Naked Conversations is a concise guide to the blogosphere written by a qualified team: Microsoft blogger Robert Scoble and self-described “recovering publicist” Shel Israel who’s now a writer, speaker, and consultant on blogging, innovation, and communications. The authors show how blogs are now changing organizations and explains how readers can use blogs for a variety of business purposes, especially marketing and public relations.
After a short introduction about the history of blogs, they describe how Microsoft’s blog, Channel 9, allows customers, programmers, and MS employees to converse with one another and invites the world to see what goes on inside Microsoft. (If you so desire, you can watch programmers and developers at work via streaming video.) Several years ago, the blog was merely a vehicle for a small group of programmers to share code.

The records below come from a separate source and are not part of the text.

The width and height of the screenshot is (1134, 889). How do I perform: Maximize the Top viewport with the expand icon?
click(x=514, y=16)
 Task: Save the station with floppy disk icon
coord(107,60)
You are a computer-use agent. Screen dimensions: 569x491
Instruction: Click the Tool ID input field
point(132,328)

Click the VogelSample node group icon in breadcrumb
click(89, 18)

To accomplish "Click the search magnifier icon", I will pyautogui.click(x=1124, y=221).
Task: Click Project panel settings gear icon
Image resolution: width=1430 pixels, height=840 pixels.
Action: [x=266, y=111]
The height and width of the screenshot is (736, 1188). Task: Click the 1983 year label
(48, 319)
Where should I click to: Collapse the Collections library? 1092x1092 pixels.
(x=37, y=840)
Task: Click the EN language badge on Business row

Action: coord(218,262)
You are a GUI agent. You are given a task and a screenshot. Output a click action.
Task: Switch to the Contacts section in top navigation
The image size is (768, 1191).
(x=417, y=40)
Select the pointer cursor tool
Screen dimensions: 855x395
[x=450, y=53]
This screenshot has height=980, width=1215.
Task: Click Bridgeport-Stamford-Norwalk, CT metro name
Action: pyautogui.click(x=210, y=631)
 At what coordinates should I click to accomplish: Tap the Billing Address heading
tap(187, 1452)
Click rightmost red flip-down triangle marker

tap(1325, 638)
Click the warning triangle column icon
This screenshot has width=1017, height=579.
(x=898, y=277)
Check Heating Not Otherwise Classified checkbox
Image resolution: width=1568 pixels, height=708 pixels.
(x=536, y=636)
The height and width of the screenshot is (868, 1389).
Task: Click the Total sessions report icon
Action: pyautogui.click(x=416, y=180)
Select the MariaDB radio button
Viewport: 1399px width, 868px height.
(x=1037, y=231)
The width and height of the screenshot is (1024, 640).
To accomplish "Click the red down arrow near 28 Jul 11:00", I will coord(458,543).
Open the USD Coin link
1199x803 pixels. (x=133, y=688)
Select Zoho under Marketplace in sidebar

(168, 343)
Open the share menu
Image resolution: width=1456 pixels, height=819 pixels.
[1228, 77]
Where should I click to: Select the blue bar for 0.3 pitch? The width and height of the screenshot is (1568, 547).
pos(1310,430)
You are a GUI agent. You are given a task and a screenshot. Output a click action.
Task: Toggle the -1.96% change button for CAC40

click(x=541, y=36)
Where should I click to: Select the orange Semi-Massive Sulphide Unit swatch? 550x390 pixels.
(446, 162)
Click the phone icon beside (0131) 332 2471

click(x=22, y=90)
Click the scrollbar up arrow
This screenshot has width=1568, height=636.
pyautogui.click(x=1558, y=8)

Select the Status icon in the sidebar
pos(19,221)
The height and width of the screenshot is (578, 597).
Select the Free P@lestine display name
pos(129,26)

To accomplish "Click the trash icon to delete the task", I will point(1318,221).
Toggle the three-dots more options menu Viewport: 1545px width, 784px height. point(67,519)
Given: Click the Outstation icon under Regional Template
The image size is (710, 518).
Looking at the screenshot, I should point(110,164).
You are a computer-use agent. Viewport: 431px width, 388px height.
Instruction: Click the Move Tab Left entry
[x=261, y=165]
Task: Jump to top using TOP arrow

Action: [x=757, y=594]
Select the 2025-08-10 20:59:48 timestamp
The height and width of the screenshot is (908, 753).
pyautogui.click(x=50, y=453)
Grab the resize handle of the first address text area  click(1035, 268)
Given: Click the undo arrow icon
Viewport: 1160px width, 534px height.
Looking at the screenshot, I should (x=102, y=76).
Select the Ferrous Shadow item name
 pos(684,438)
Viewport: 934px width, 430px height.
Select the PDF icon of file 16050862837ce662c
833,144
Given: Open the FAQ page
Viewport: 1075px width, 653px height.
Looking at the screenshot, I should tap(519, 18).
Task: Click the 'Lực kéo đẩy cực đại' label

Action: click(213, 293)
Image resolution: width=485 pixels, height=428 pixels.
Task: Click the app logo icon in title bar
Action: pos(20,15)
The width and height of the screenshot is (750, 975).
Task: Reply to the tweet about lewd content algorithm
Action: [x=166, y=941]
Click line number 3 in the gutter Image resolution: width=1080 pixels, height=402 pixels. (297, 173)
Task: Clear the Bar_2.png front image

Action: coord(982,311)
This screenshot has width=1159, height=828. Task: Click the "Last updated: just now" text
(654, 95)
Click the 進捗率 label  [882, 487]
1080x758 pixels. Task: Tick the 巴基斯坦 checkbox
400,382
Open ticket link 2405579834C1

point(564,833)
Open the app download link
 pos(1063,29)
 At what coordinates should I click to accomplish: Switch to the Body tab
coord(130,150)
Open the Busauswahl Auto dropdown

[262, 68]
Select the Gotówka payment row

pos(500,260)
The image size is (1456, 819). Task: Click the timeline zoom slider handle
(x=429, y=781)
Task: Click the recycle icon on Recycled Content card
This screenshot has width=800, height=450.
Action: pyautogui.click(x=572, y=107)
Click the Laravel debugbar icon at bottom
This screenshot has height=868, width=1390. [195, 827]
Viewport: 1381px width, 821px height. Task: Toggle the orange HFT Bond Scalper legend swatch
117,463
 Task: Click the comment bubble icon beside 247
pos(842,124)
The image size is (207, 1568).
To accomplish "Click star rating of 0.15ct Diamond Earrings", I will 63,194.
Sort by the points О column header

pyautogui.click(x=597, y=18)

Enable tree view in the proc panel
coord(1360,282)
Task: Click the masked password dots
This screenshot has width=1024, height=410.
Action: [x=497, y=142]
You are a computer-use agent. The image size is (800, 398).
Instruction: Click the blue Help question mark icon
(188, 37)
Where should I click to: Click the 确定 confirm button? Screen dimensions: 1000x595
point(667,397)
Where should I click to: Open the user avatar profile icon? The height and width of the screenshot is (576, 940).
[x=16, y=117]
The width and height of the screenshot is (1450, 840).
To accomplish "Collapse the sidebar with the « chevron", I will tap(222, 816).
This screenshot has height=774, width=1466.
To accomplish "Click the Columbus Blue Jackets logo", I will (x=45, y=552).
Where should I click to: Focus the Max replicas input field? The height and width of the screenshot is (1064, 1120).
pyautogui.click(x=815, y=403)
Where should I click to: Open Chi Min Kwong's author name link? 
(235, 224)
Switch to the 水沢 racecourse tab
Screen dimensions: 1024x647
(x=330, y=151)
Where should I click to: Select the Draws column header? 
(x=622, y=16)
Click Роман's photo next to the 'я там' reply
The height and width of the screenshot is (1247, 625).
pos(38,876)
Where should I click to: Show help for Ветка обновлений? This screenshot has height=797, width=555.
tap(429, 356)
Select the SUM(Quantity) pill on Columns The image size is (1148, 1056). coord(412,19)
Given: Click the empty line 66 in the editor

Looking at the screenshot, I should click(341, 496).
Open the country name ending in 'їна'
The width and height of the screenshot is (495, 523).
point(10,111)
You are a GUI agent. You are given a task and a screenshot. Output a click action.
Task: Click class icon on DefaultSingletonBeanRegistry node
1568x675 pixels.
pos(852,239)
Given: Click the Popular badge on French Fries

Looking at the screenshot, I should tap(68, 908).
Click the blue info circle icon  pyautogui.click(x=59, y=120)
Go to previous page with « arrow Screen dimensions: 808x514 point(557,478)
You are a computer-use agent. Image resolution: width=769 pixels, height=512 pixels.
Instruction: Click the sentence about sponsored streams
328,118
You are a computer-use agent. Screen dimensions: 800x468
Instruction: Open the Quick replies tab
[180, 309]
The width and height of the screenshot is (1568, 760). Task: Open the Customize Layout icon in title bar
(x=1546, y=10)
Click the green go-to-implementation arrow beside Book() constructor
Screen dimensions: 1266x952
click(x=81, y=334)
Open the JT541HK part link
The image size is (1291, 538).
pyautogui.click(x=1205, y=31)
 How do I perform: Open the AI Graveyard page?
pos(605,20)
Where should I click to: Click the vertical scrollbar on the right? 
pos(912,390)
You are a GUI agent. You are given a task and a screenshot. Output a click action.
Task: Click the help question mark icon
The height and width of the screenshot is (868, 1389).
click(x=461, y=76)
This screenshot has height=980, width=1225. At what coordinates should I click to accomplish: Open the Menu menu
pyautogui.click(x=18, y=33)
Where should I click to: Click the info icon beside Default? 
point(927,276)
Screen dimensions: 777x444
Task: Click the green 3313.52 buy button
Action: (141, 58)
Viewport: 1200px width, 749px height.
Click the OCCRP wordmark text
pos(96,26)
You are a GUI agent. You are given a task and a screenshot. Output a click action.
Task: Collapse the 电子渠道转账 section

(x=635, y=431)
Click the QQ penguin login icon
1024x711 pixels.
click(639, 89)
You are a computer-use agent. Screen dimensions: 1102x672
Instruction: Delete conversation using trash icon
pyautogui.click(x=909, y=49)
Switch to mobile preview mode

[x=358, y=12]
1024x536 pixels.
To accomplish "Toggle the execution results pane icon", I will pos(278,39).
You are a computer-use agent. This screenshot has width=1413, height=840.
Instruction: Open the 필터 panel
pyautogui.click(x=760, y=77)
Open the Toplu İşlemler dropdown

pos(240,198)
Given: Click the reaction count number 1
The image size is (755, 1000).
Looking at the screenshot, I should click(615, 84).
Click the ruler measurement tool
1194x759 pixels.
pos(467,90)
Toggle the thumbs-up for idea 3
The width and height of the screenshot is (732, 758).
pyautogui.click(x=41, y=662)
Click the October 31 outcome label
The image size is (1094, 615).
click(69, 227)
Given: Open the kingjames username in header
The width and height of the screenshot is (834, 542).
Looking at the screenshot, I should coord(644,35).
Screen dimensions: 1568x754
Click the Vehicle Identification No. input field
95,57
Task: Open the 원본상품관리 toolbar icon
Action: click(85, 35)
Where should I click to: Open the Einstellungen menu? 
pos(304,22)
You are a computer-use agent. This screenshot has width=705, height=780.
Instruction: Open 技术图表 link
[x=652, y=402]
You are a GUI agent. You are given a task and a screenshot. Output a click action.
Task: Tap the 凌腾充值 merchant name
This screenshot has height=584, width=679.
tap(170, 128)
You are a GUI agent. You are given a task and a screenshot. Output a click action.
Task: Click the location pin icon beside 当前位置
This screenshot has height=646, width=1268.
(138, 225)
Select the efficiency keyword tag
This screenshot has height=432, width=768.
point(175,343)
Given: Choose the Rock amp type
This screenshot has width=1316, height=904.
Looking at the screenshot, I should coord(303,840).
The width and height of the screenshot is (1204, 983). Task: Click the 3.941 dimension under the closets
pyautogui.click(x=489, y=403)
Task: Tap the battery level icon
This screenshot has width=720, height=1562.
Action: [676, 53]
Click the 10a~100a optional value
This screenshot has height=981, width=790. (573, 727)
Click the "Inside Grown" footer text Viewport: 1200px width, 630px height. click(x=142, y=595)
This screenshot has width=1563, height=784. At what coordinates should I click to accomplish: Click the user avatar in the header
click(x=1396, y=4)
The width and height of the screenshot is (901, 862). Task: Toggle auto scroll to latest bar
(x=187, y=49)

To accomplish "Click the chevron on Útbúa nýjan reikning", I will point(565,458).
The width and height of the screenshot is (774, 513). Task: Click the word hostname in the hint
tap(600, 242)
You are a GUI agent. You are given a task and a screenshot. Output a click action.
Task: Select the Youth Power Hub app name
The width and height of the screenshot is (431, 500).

As an example of how blogs can put a human face on a product—and also move sales and marketing—the authors describe how Thomas Mahon, a former Savile Row tailor, partnered with a former ad executive to produce two blogs, www.gapingvoid.com and www.englishcut.com. The sites provide information about tailoring techniques, fabrics (are Super 150's really the best worsted-wool out there?), and where to buy Mahon’s custom-made suits. The two blogs cater to different audiences—those with a deep interest in fine tailoring and fabric, and those who just want to know where to buy bespoke suits and fine textiles.
Throughout, Scoble and Israel list the elements of the most effective blogs, including the importance of simplicity, focus, passion, authority, a comment section, and so on. “Tell a story,” “be 'linky,'” and “use your referrer log” are other bits of advice.
Approximately 70,000 new blogs are created every day, according to Technorati. More and more people use them to maintain their businesses and share their personal lives. But no technology is forever, conclude Scoble and Israel, whose blogs, respectively, can be found here and here. In fact, they insist, it may not be long before blogging, too, is just another relic of the past.